Electress consort of Brandenburg
- Tenure: 11 March 1486 – 9 January 1499
- Born: 1449 Weimar
- Died: 13 July 1501 Spandau
- Burial: Berlin Cathedral (tomb lost, 1750)
- Spouse: John Cicero, Elector of Brandenburg ​ ​(m. 1476; died 1499)​
- Issue: Joachim I Nestor, Elector of Brandenburg; Albert, Archbishop of Magdeburg and Mainz; Anna of Brandenburg; Ursula, Duchess of Mecklenburg;
- House: Wettin
- Father: William III, Landgrave of Thuringia
- Mother: Anne of Austria, suo jure Duchess of Luxembourg

= Margaret of Thuringia =

Electress consort of Brandenburg from 1486 to 1499

Margaret of Thuringia or Margaret of Saxony (1449 – 13 July 1501) was a German noblewoman, Electress of Brandenburg by marriage.

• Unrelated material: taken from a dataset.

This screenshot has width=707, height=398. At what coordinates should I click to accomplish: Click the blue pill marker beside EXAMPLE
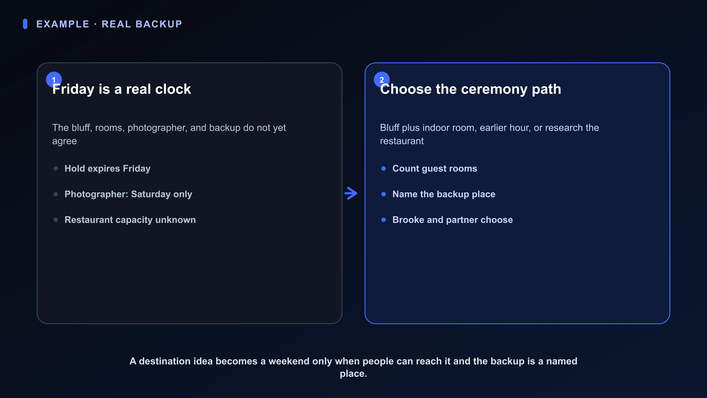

She was the daughter of William III, Landgrave of Thuringia and Anne of Austria, Duchess of Luxembourg suo jure.

==Family and children==
On 15 August 1476, in Berlin, she married John Cicero, Elector of Brandenburg. They had the following children:
1. Wolfgang, born and died 1482.
2. Joachim I Nestor (21 February 1484-11 July 1535), Elector Brandenburg.
3. Elisabeth, born and died 1486.
4. Albert (1490, Berlin-24 September 1545, Mainz), Cardinal since 1518, Archbishop of Magdeburg in 1513-14, Archbishop of Mainz in 1514-45.
5. Anna (27 August 1487, Berlin-3 May 1514, Kiel), married 10 April 1502 to the future King Frederick I of Denmark (she was never queen consort, since she died before her husband's accession).
6. Ursula (17 October 1488-18 September 1510, Güstrow), married 16 February 1507 to Henry V, Duke of Mecklenburg.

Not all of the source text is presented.